══ Source passage

Looking back at your tenure, do you regret crying wolf on some occasions and do you regret not getting certain things done in those four-and-a-half years?

In crying wolf on asset quality, I was doing my job. The outcome of this wasn’t raising the capital bar or anything that has affected lending. It was actually very serious granular work on the quality of credit risk controls at banks. This put the banks in a much stronger position. We can still have a deterioration in asset quality. We have a significant downturn in commercial real estate, for instance. So I’m glad that we put pressure on the banks.

Regarding the areas in which I’m a bit dissatisfied, I would have expected to leave European banking supervision having made greater progress in creating a more integrated banking sector in the banking union. We did what we could in terms of giving clear indications that we were not against mergers, that we would have treated domestic and cross-border mergers the same way, that we were open to activating waivers and branchification. We made a number of efforts to convey a positive message, but the conditions were not right. I hope that the fruits of what we started will be reaped in the future.

════
══ Data supplied

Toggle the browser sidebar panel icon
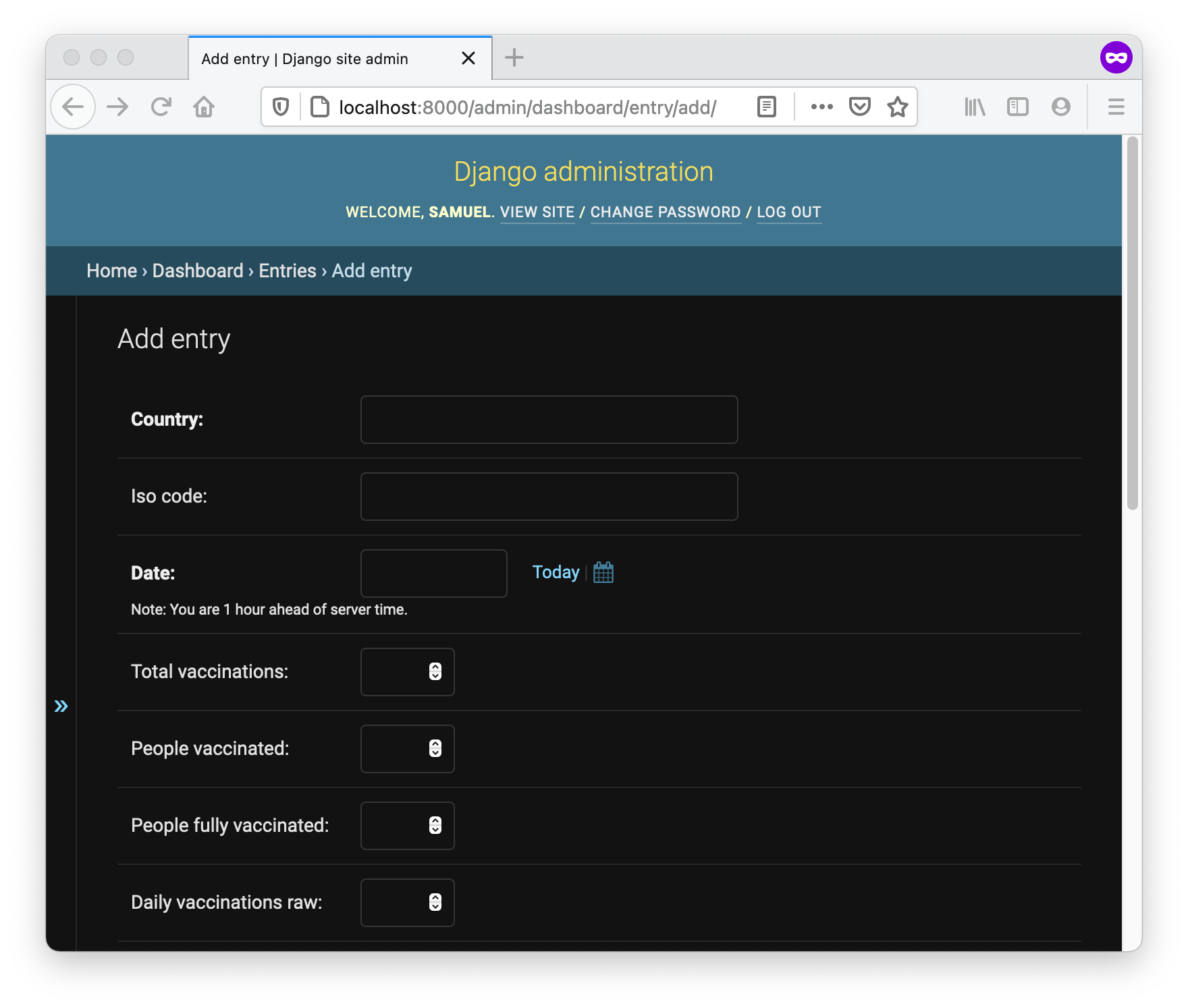The width and height of the screenshot is (1188, 1008). coord(1017,107)
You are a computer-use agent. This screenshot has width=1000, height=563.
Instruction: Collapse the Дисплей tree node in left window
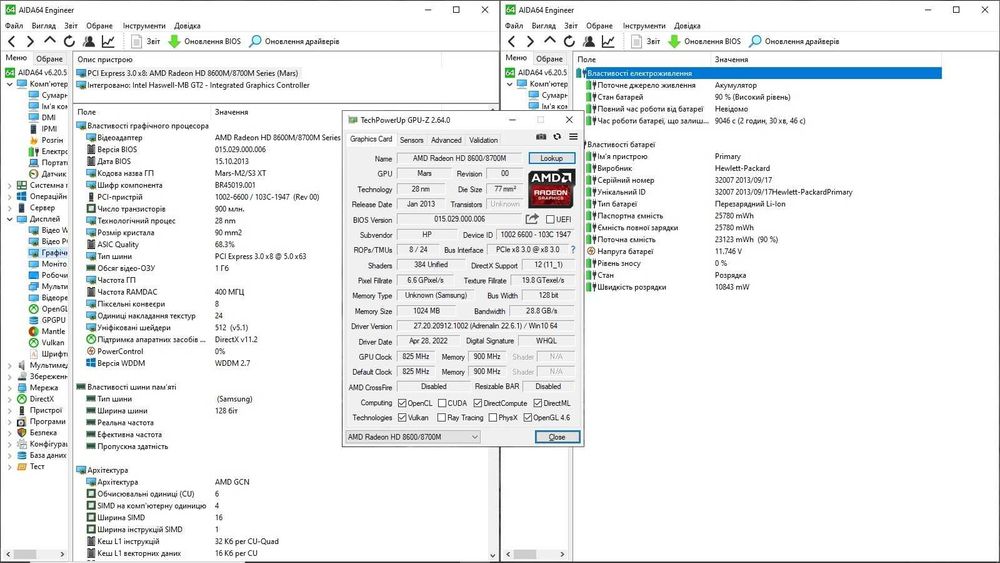(9, 218)
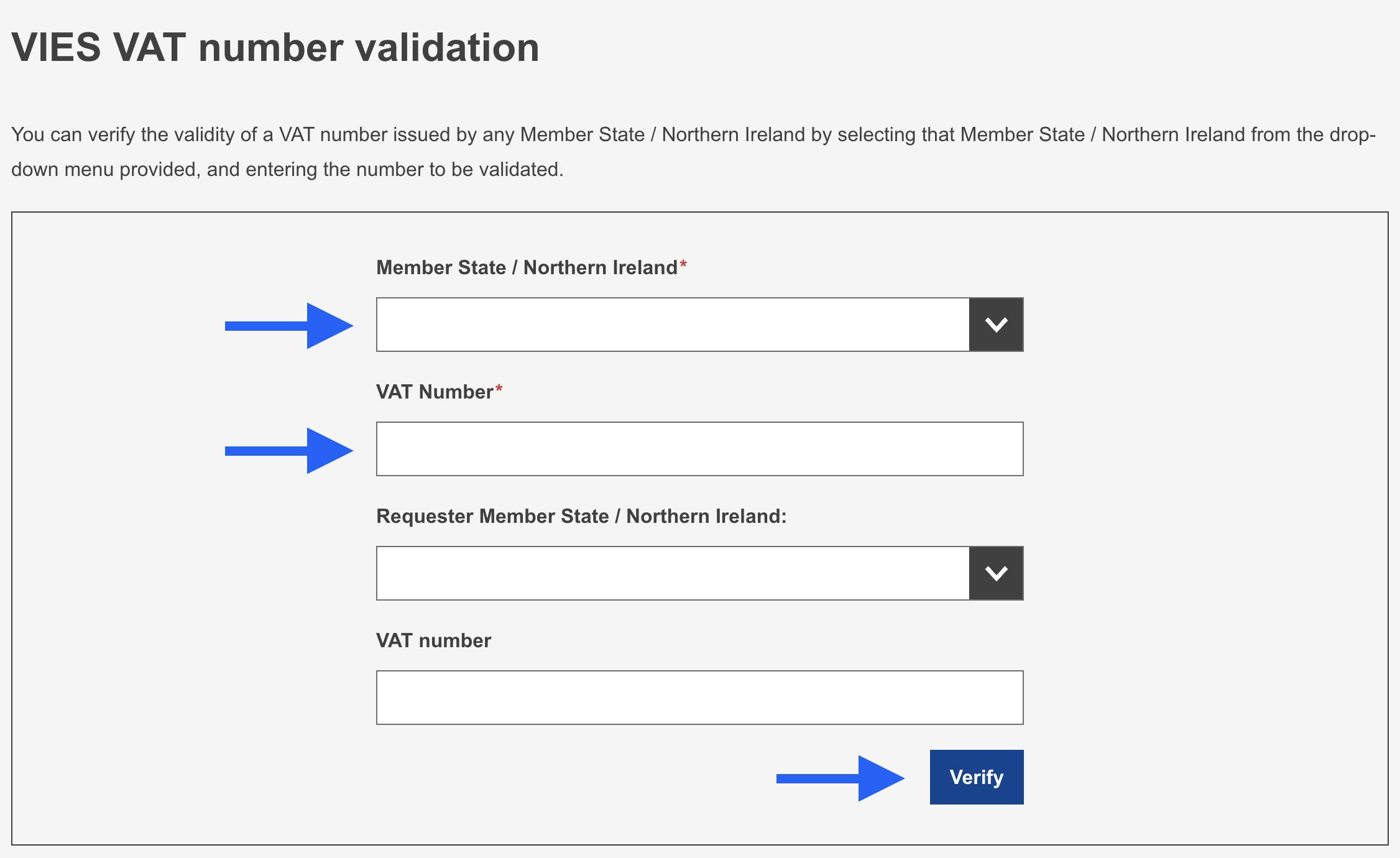Click the Member State / Northern Ireland select box
1400x858 pixels.
coord(673,325)
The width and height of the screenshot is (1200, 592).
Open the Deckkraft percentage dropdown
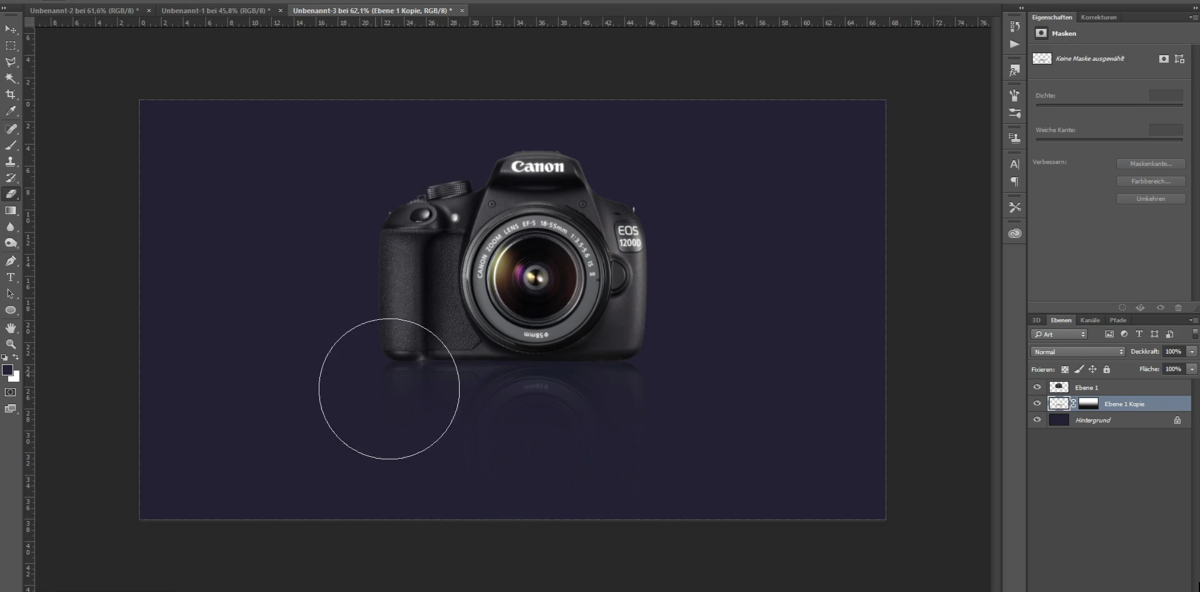[x=1193, y=352]
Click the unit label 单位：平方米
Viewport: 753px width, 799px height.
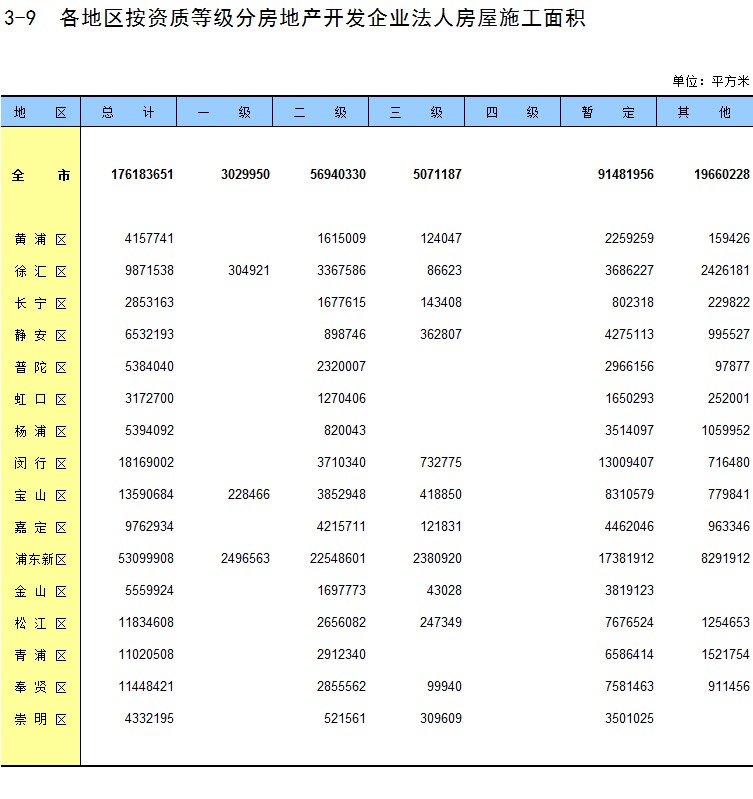[710, 81]
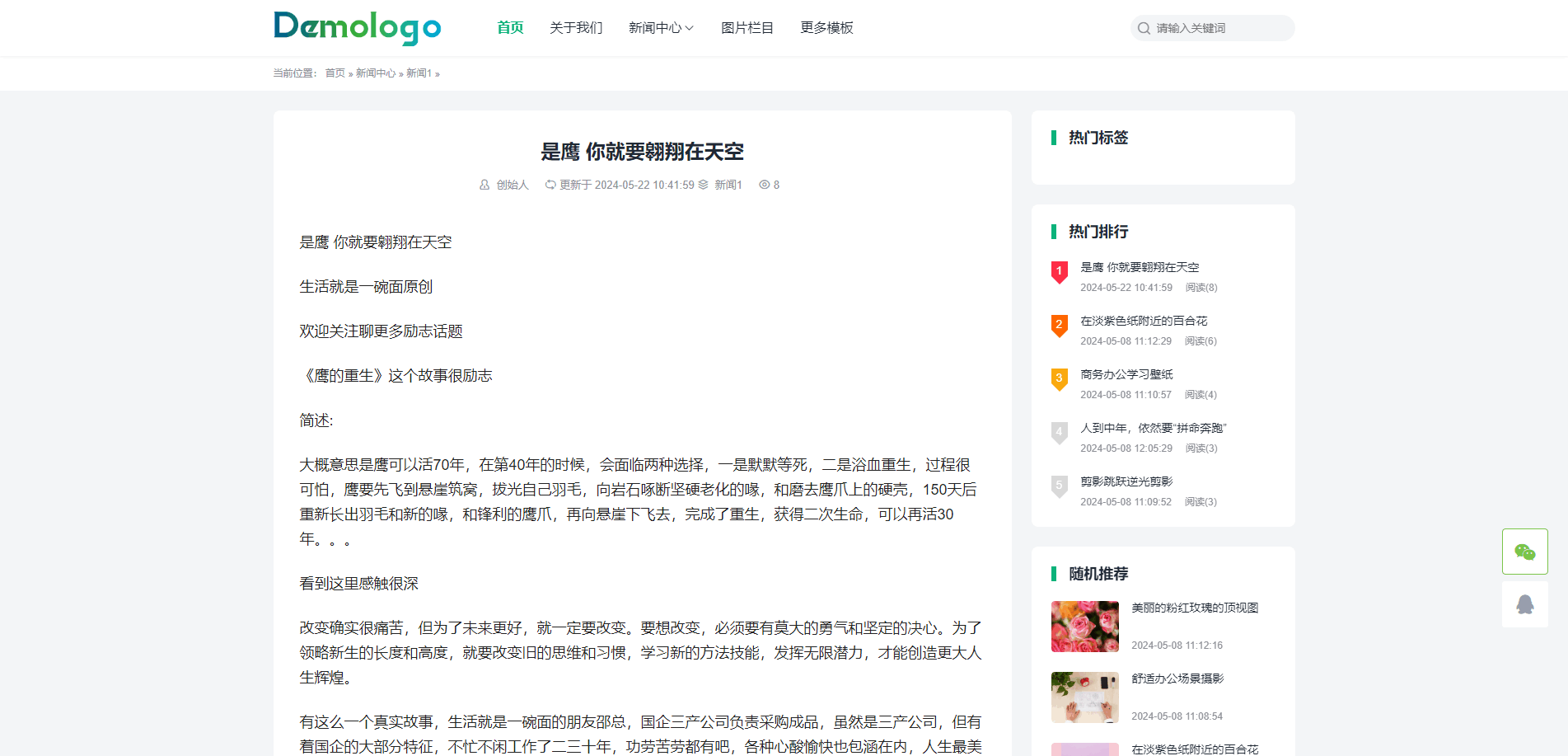The height and width of the screenshot is (756, 1568).
Task: Open the 首页 nav tab
Action: click(x=510, y=28)
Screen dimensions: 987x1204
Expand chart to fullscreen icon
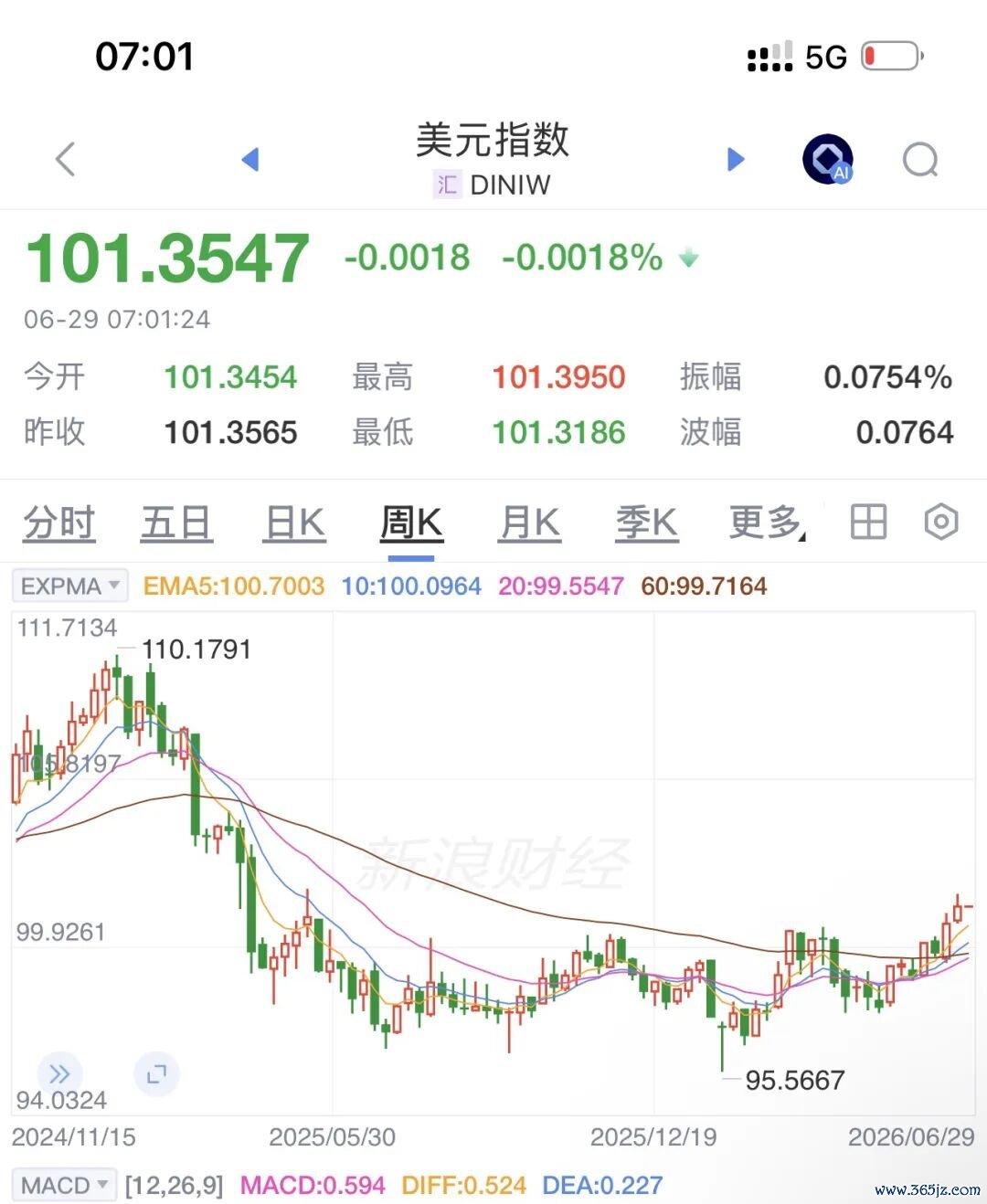pos(157,1073)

════

→ **Exercise**
In the interview excerpt above, where had the speaker expected to make greater progress before leaving European banking supervision?

→ **Problem solution**
In creating a more integrated banking sector in the banking union.